John Collins / Bokoor African Popular Music Archives Foundation (BAPMAF) Accra, Ghana.
  AFRICAN PRE-HISTORY
 

 

 

 

 

INTRODUCTORY PRE- HISTORY OF AFRICA FROM CHAPTER IN JOHN COLLINS AFRICAN MUSICAL SYMBOLISM  IN CONTEMPORARY PERSEPCTIVE BOOK (ROOTS RHYTHMS AND RELATIVITY)

(nb John Collins did a BA in Archaeology at the University of Ghana 1969-72)

 

The origin of humanity lies in Africa, more precisely in the East African Rift Valley where early stone-age hominids known as Australopithecines evolved approximately five million years ago. One branch of them developed into Homo Erectus that slowly spread  to Mediterranean Europe, Asia and China one-and-a-half-million years ago. This early form of man provides the first evidence of the use of fire and, according to the musicologists John Blacking and Bruno Nettl, they possessed a kind of communication in which language, rhythm, music and ritual movements were all fused into one.

 

About one-hundred-thousand years ago Homo Erectus gave way to Homo Sapiens that also originated in Africa and included the Rhodesoids of African itself and the Neanderthals who spread into the Mediterranean area. The engraved animal bones of these Middle Stone Age people suggest they had a lunar calendar and possibly a lunar cult. Another indication of their religious and artistic sensibility is that seventy-thousand years ago they were burying their dead and painting them with red ochre or haematite, implying a reverence for the deceased. These were an adaptable people who, inspite of the advancing ice-age, were able to push into Europe where  they lived  in  caves, the walls of which they painted  with  abstract geometrical designs.

• ENTRIES SUPPLIED:
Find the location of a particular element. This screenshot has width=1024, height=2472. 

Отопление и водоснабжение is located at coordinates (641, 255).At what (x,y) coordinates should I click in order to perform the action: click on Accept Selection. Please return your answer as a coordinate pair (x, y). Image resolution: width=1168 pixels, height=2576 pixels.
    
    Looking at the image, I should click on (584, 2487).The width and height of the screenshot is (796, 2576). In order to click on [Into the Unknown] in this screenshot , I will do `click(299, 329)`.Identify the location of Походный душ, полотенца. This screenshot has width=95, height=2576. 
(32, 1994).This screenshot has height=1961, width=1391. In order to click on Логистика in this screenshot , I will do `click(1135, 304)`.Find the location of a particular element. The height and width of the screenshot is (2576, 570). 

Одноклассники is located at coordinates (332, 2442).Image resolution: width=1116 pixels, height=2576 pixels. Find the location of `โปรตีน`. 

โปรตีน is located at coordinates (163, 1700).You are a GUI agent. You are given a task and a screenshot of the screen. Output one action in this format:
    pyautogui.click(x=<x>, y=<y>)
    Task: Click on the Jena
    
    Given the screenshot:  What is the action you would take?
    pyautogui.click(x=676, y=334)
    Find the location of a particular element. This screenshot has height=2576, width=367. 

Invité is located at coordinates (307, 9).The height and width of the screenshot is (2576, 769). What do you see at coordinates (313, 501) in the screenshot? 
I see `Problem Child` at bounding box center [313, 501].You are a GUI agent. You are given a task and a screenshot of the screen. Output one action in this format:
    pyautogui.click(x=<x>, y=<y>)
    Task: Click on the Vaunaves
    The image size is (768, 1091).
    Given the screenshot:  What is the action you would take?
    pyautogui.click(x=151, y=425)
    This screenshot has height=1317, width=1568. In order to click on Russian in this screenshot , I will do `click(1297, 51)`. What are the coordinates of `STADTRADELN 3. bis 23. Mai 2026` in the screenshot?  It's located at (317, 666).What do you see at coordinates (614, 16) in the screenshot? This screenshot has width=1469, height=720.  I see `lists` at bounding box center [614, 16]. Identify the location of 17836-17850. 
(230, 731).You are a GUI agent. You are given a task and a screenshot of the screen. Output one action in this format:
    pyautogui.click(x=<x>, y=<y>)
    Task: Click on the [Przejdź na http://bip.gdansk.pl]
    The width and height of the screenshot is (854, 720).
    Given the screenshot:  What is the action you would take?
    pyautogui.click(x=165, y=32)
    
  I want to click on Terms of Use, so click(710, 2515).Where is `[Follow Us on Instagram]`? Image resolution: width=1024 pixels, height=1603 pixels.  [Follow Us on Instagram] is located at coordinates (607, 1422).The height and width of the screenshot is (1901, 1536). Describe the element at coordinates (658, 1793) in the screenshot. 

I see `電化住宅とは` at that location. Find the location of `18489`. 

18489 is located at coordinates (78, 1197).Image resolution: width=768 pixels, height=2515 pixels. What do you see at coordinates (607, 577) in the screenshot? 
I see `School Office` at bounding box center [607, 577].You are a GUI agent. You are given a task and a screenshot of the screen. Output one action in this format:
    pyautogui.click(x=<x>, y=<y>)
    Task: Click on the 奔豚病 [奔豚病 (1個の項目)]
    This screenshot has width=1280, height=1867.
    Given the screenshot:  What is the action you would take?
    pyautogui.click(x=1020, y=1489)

• TO DO:
(A) Answer these questions using the African pre-history extract:
(i) In which region did the Australopithecines evolve?
(ii) Which two musicologists does the extract cite on the communication of Homo Erectus?
(iii) What did people seventy thousand years ago paint their dead with?
(B) Reproduce word for word the passage of the African pre-history extract that opens with the words "AFRICAN PRE-HISTORY" and closes with "of Ghana 1969-72)".

• ANSWERS TO THE EXERCISE:
(A)
(i) The East African Rift Valley.
(ii) John Blacking and Bruno Nettl.
(iii) Red ochre or haematite.

(B)
AFRICAN PRE-HISTORY
 

 

 

 

 

INTRODUCTORY PRE- HISTORY OF AFRICA FROM CHAPTER IN JOHN COLLINS AFRICAN MUSICAL SYMBOLISM  IN CONTEMPORARY PERSEPCTIVE BOOK (ROOTS RHYTHMS AND RELATIVITY)

(nb John Collins did a BA in Archaeology at the University of Ghana 1969-72)